___ DATASET ___
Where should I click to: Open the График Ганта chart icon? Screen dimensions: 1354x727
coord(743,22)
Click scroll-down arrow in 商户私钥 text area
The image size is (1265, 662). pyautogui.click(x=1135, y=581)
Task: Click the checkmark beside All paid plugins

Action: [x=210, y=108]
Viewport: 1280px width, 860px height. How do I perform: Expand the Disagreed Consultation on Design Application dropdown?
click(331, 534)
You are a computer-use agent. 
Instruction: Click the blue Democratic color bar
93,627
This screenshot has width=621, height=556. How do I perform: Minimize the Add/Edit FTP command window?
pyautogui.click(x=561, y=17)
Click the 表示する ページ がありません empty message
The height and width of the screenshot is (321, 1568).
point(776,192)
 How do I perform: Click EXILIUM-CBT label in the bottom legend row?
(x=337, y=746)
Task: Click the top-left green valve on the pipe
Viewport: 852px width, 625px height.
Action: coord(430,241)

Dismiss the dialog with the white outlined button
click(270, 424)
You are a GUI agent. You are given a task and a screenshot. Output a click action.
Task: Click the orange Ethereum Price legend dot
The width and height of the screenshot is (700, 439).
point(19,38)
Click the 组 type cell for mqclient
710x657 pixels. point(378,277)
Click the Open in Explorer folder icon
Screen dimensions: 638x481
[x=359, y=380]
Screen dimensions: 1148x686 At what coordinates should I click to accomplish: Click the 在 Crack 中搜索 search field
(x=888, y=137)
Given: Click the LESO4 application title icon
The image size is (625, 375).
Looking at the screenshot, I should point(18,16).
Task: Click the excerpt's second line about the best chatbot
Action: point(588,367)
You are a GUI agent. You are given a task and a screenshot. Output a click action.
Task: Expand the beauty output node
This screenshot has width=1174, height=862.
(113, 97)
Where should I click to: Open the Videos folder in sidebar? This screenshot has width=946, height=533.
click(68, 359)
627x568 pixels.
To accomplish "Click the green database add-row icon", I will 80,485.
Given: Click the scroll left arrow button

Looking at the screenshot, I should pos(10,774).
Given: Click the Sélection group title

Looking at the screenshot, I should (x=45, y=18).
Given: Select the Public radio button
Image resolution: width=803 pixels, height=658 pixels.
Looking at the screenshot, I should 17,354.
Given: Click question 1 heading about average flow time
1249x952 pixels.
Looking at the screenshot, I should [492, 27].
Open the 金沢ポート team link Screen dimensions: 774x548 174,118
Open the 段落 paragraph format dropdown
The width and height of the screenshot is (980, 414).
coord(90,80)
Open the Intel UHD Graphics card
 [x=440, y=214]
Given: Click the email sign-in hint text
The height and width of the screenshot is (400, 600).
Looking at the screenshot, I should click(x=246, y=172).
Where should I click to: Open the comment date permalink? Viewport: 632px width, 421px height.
___
> **HOW TO COMPLETE THIS TASK**
Nothing in the records may be dropped; reproduce them exactly.

> **RESPONSE TO THE EXERCISE**
Where should I click to: Open the График Ганта chart icon? Screen dimensions: 1354x727
coord(743,22)
Click scroll-down arrow in 商户私钥 text area
The image size is (1265, 662). pyautogui.click(x=1135, y=581)
Task: Click the checkmark beside All paid plugins

Action: [x=210, y=108]
Viewport: 1280px width, 860px height. How do I perform: Expand the Disagreed Consultation on Design Application dropdown?
click(331, 534)
You are a computer-use agent. 
Instruction: Click the blue Democratic color bar
93,627
This screenshot has width=621, height=556. How do I perform: Minimize the Add/Edit FTP command window?
pyautogui.click(x=561, y=17)
Click the 表示する ページ がありません empty message
The height and width of the screenshot is (321, 1568).
point(776,192)
 How do I perform: Click EXILIUM-CBT label in the bottom legend row?
(x=337, y=746)
Task: Click the top-left green valve on the pipe
Viewport: 852px width, 625px height.
Action: coord(430,241)

Dismiss the dialog with the white outlined button
click(270, 424)
You are a GUI agent. You are given a task and a screenshot. Output a click action.
Task: Click the orange Ethereum Price legend dot
The width and height of the screenshot is (700, 439).
point(19,38)
Click the 组 type cell for mqclient
710x657 pixels. point(378,277)
Click the Open in Explorer folder icon
Screen dimensions: 638x481
[x=359, y=380]
Screen dimensions: 1148x686 At what coordinates should I click to accomplish: Click the 在 Crack 中搜索 search field
(x=888, y=137)
Given: Click the LESO4 application title icon
The image size is (625, 375).
Looking at the screenshot, I should point(18,16).
Task: Click the excerpt's second line about the best chatbot
Action: point(588,367)
You are a GUI agent. You are given a task and a screenshot. Output a click action.
Task: Expand the beauty output node
This screenshot has width=1174, height=862.
(113, 97)
Where should I click to: Open the Videos folder in sidebar? This screenshot has width=946, height=533.
click(68, 359)
627x568 pixels.
To accomplish "Click the green database add-row icon", I will 80,485.
Given: Click the scroll left arrow button

Looking at the screenshot, I should pos(10,774).
Given: Click the Sélection group title

Looking at the screenshot, I should (x=45, y=18).
Given: Select the Public radio button
Image resolution: width=803 pixels, height=658 pixels.
Looking at the screenshot, I should 17,354.
Given: Click question 1 heading about average flow time
1249x952 pixels.
Looking at the screenshot, I should [492, 27].
Open the 金沢ポート team link Screen dimensions: 774x548 174,118
Open the 段落 paragraph format dropdown
The width and height of the screenshot is (980, 414).
coord(90,80)
Open the Intel UHD Graphics card
 [x=440, y=214]
Given: Click the email sign-in hint text
The height and width of the screenshot is (400, 600).
Looking at the screenshot, I should click(x=246, y=172).
Where should I click to: Open the comment date permalink? Viewport: 632px width, 421px height.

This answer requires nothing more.